> [What is needed]: Convert everything from the line containing "Where should I" down to the end of the rows below into a Markdown table with the columns "No." and "Line", leaving out blank lines and pictures.

> [Record set]:
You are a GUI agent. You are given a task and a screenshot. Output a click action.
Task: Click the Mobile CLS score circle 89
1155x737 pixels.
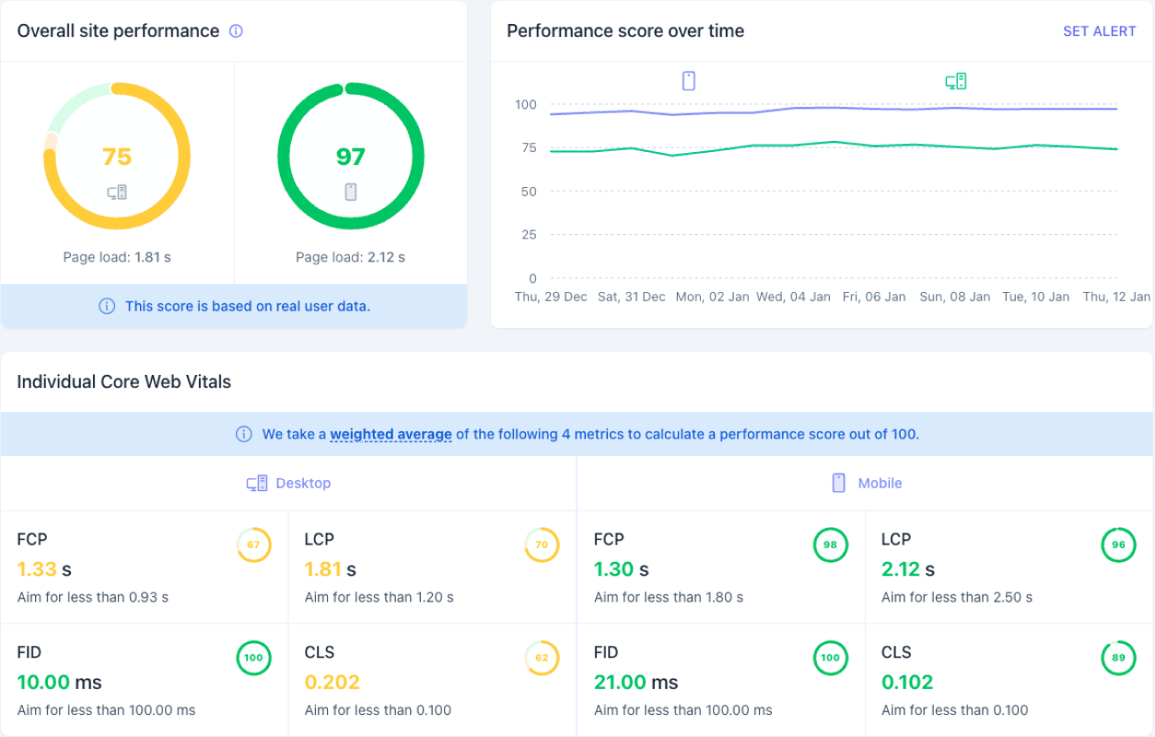pos(1118,658)
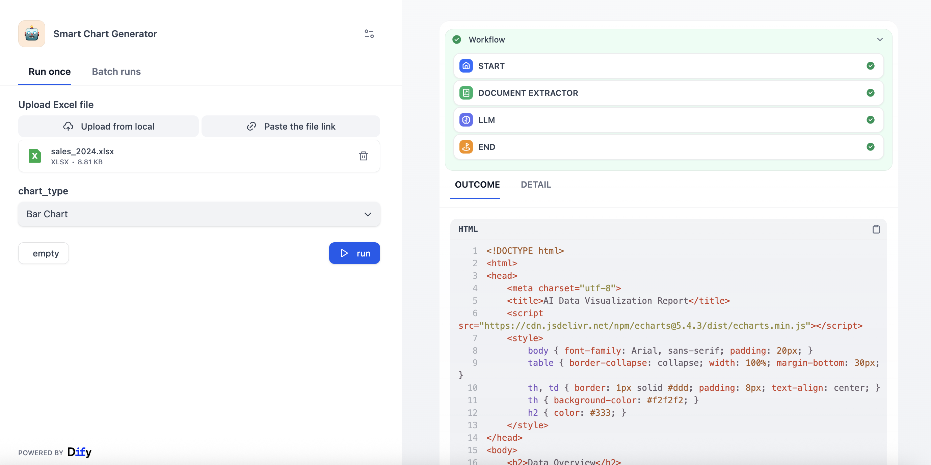The height and width of the screenshot is (465, 931).
Task: Expand the LLM node row
Action: pos(668,120)
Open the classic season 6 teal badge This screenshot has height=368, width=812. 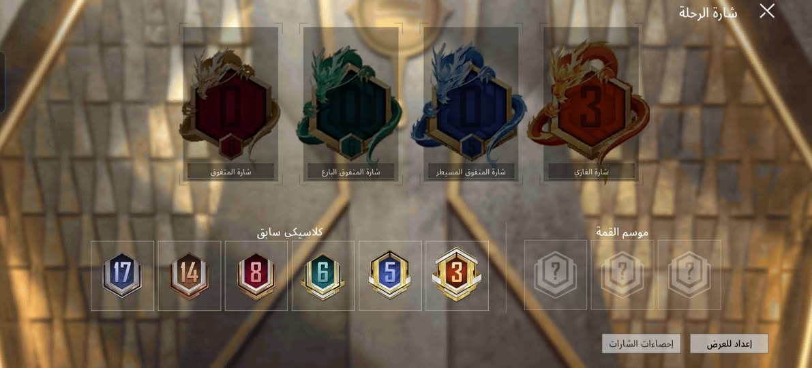pos(323,276)
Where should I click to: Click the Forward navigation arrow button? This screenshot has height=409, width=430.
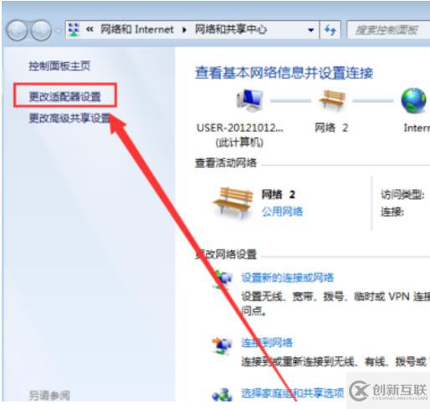[x=41, y=30]
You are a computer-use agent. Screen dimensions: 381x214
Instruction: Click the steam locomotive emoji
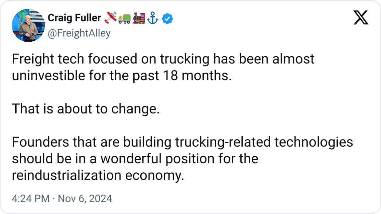pos(139,19)
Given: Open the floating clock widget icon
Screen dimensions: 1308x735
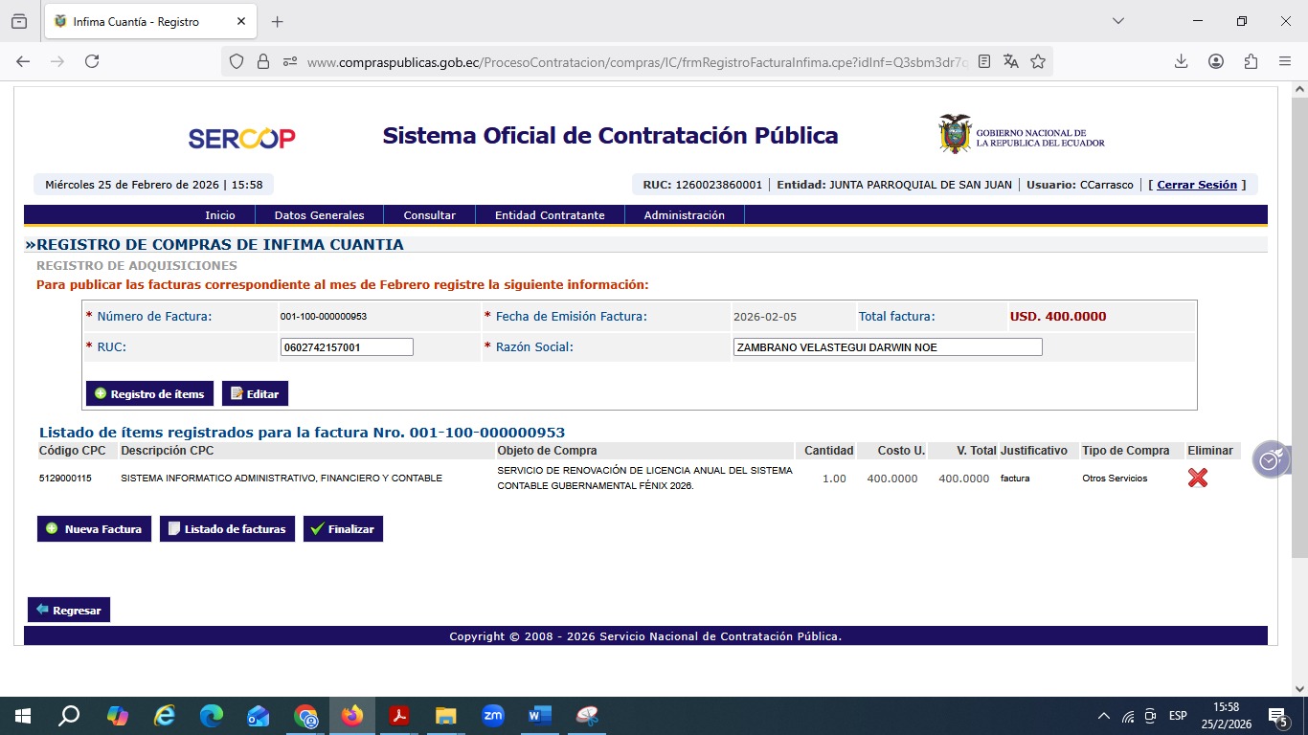Looking at the screenshot, I should [1271, 459].
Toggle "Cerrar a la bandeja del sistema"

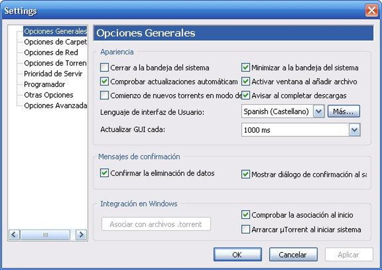(104, 68)
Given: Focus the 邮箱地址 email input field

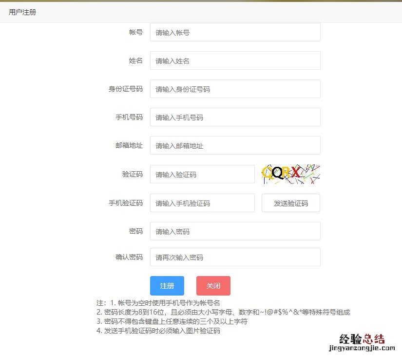Looking at the screenshot, I should click(235, 146).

> [Solution for this problem]:
| No. | Line |
|---|---|
| 1 | Where should I click to: Click the Forward navigation arrow button? This screenshot has height=409, width=430. |
| 2 | [x=41, y=30] |
| 3 | You are a computer-use agent. Screen dimensions: 381x214 |
| 4 | Instruction: Click the steam locomotive emoji |
| 5 | pos(139,19) |
| 6 | Given: Open the floating clock widget icon |
| 7 | Screen dimensions: 1308x735 |
| 8 | Looking at the screenshot, I should [1271, 459]. |
| 9 | Toggle "Cerrar a la bandeja del sistema" |
| 10 | (104, 68) |
| 11 | Given: Focus the 邮箱地址 email input field |
| 12 | Looking at the screenshot, I should click(235, 146). |